Task to carry out
Edit the rows from the line containing "You are a computer-use" through the end of the rows, inclusive, so that "Instruction" becomes "Directive" and nothing else changes. Give back only those lines, without the pictures.

Dataset extract
>> Begin

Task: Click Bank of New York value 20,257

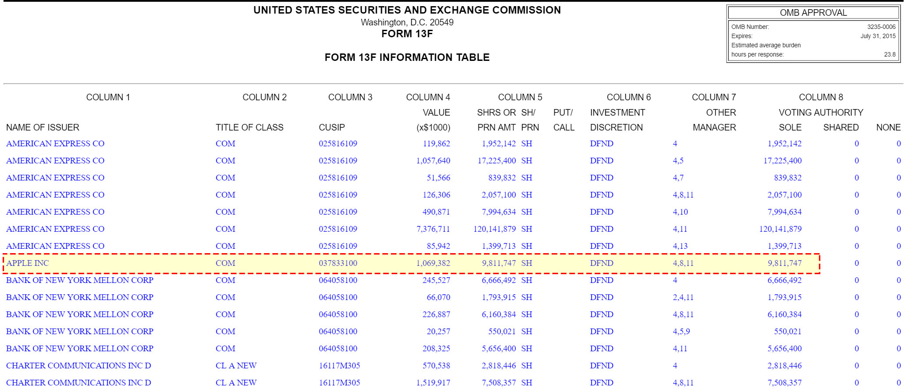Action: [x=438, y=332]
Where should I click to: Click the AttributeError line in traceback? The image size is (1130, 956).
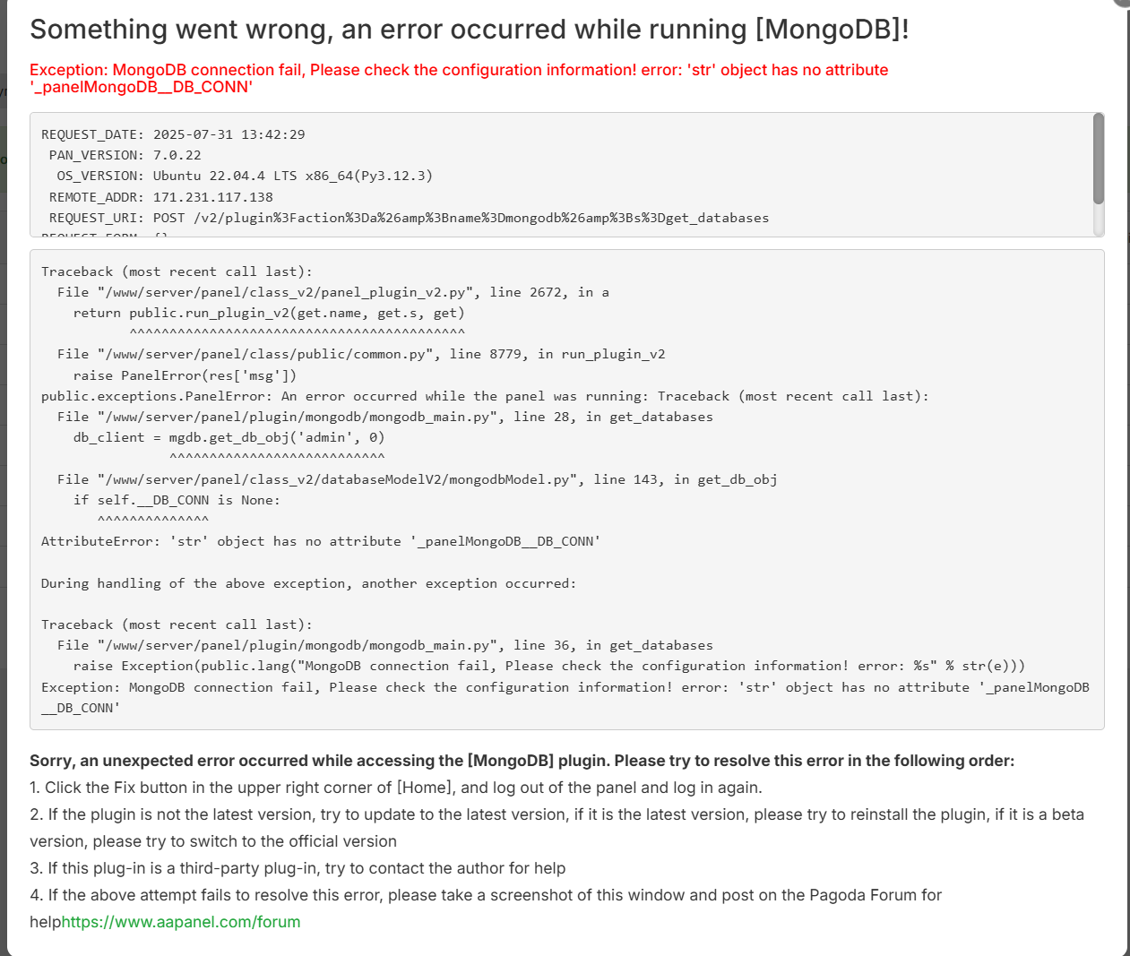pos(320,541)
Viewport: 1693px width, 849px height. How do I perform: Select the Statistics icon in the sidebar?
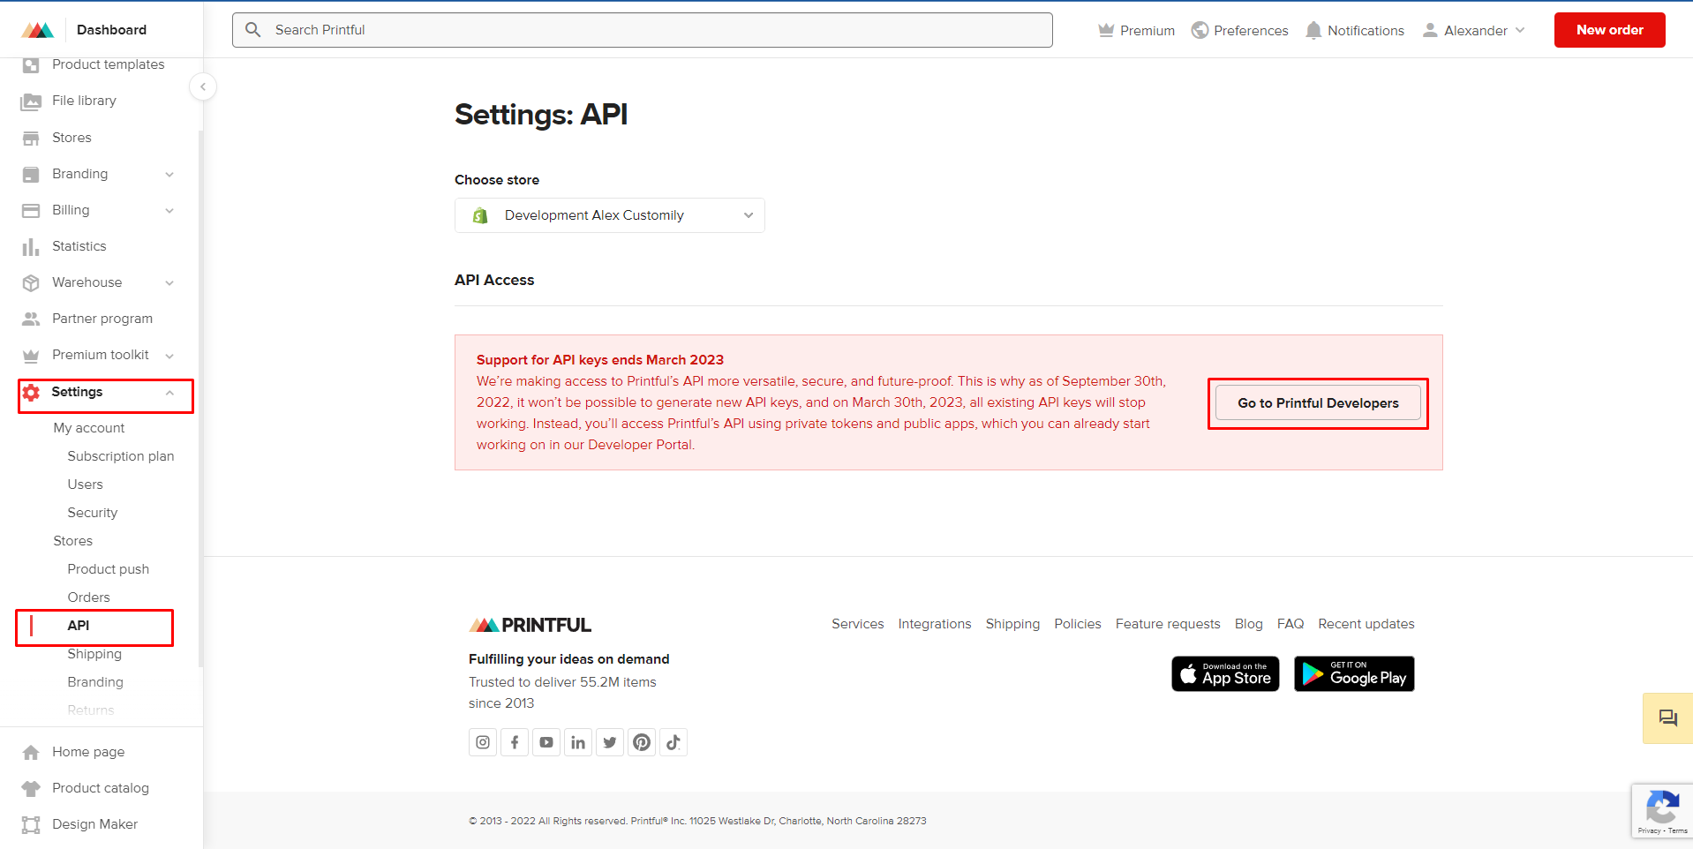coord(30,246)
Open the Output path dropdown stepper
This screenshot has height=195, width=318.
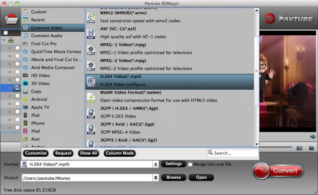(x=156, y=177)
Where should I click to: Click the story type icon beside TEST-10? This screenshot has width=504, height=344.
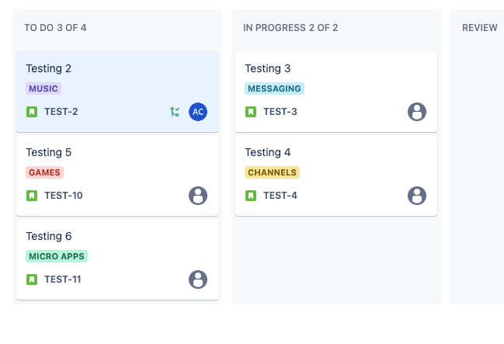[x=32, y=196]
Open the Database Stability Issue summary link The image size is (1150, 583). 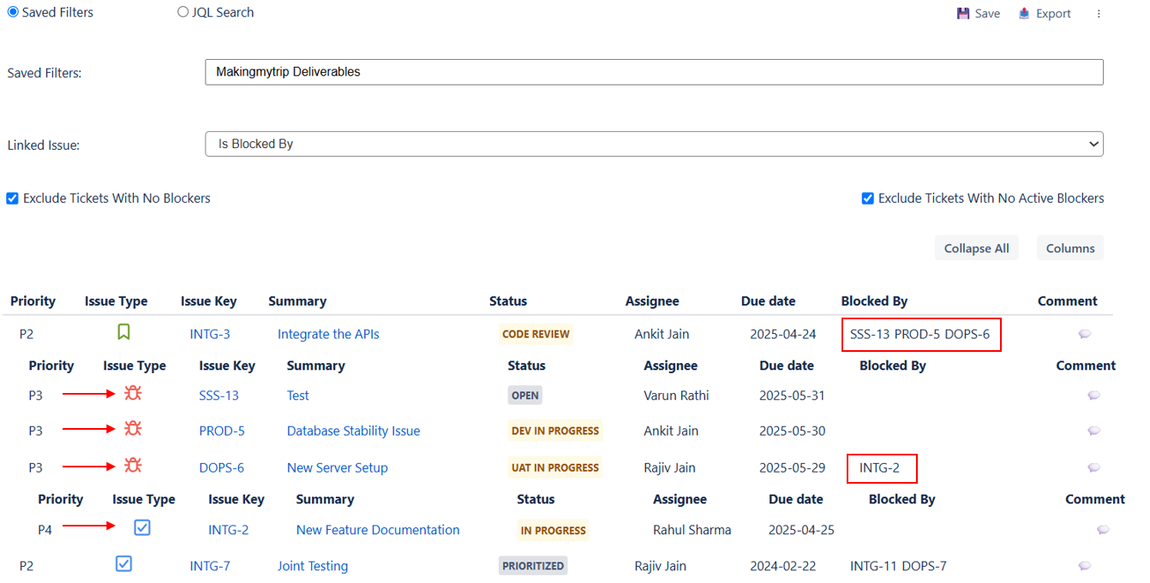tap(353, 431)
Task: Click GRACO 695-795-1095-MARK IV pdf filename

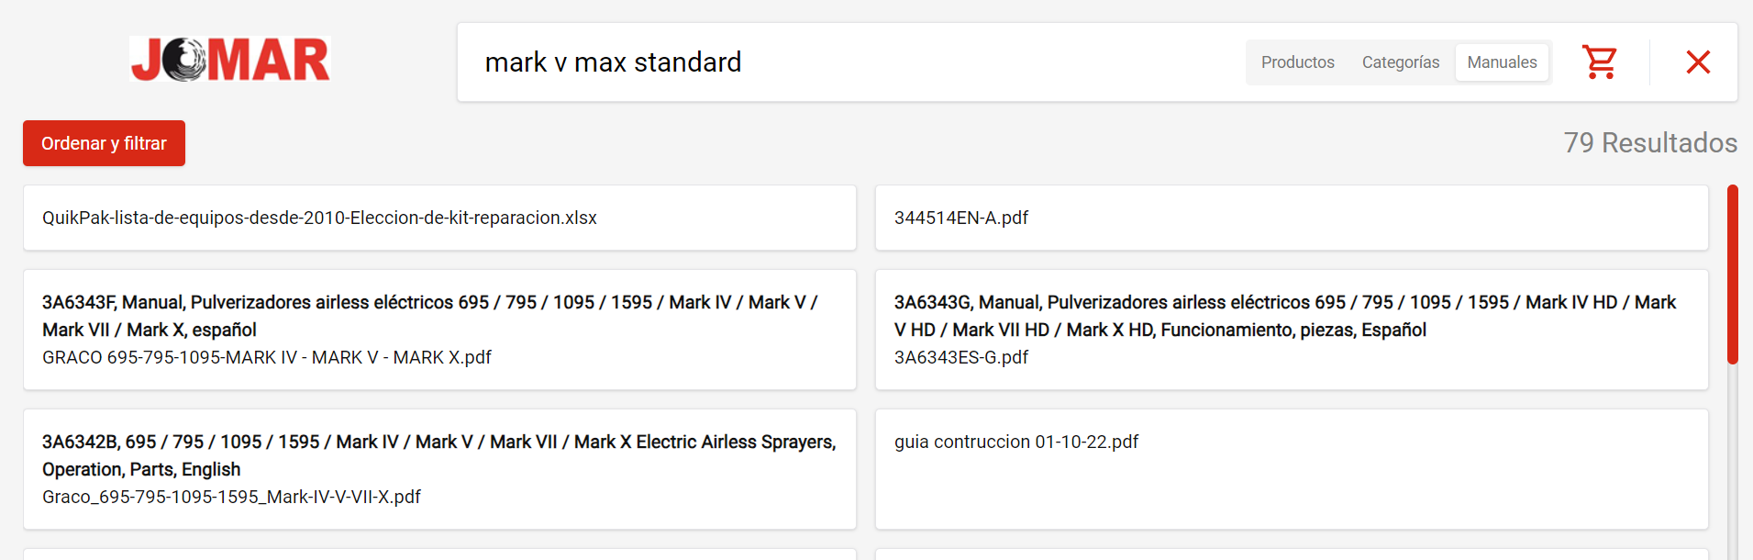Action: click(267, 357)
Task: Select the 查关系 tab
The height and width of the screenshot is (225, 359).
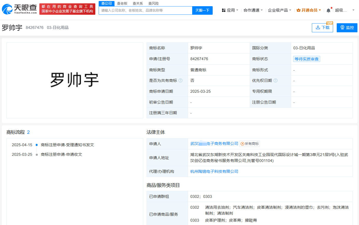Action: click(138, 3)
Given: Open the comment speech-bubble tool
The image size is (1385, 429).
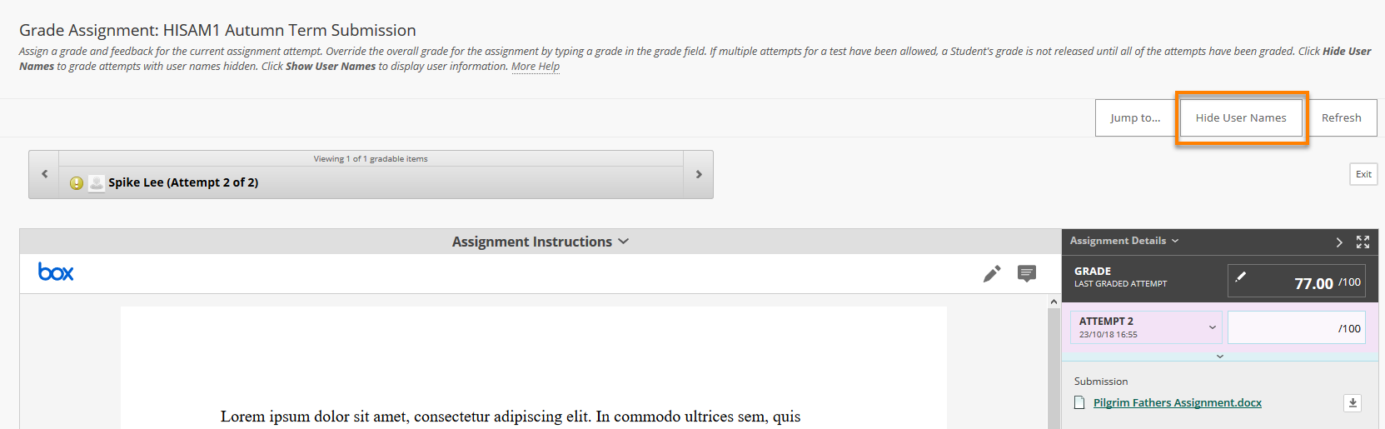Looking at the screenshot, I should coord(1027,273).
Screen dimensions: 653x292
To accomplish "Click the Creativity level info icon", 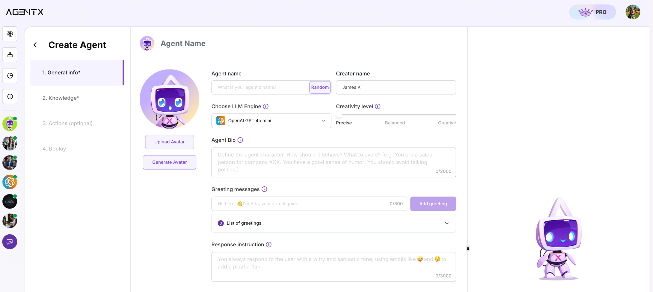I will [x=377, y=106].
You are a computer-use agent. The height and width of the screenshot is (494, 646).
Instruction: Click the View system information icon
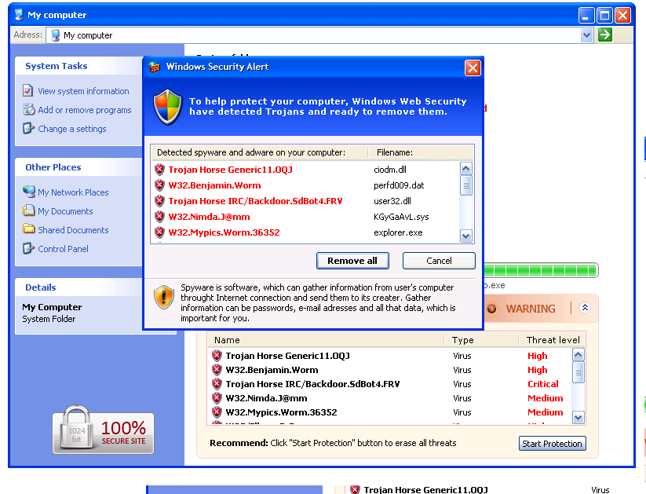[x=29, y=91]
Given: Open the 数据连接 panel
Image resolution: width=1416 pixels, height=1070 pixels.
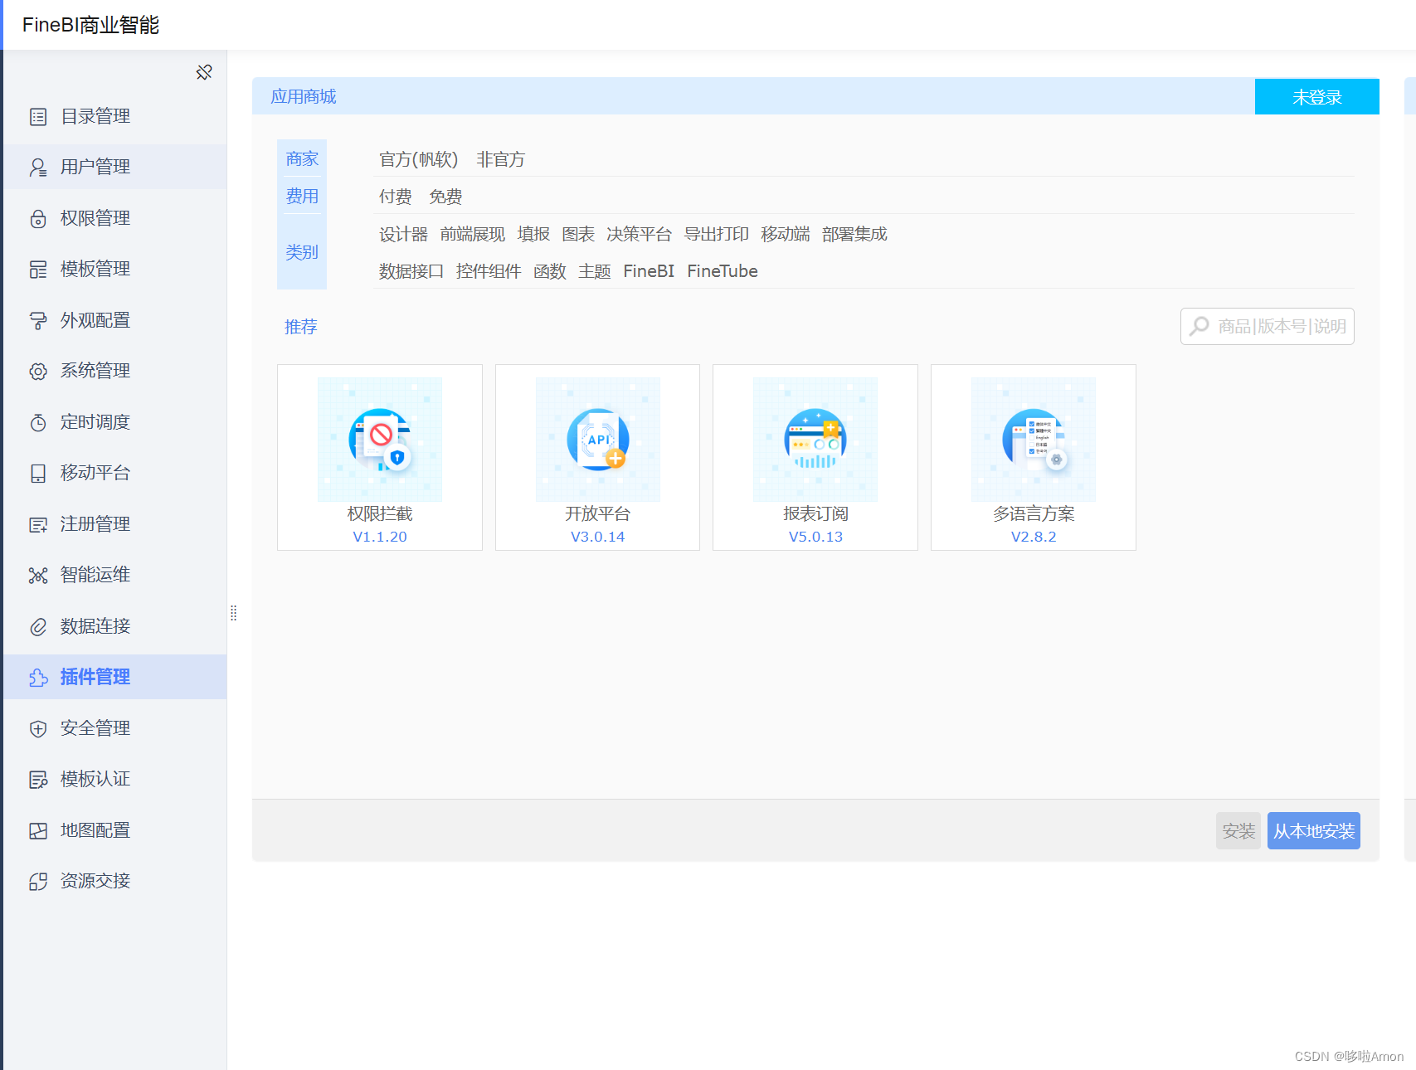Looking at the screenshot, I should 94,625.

>> End

Solution
You are a computer-use agent. The height and width of the screenshot is (494, 646).
Directive: Click the View system information icon
[x=29, y=91]
Given: Open the 数据连接 panel
Image resolution: width=1416 pixels, height=1070 pixels.
Looking at the screenshot, I should 94,625.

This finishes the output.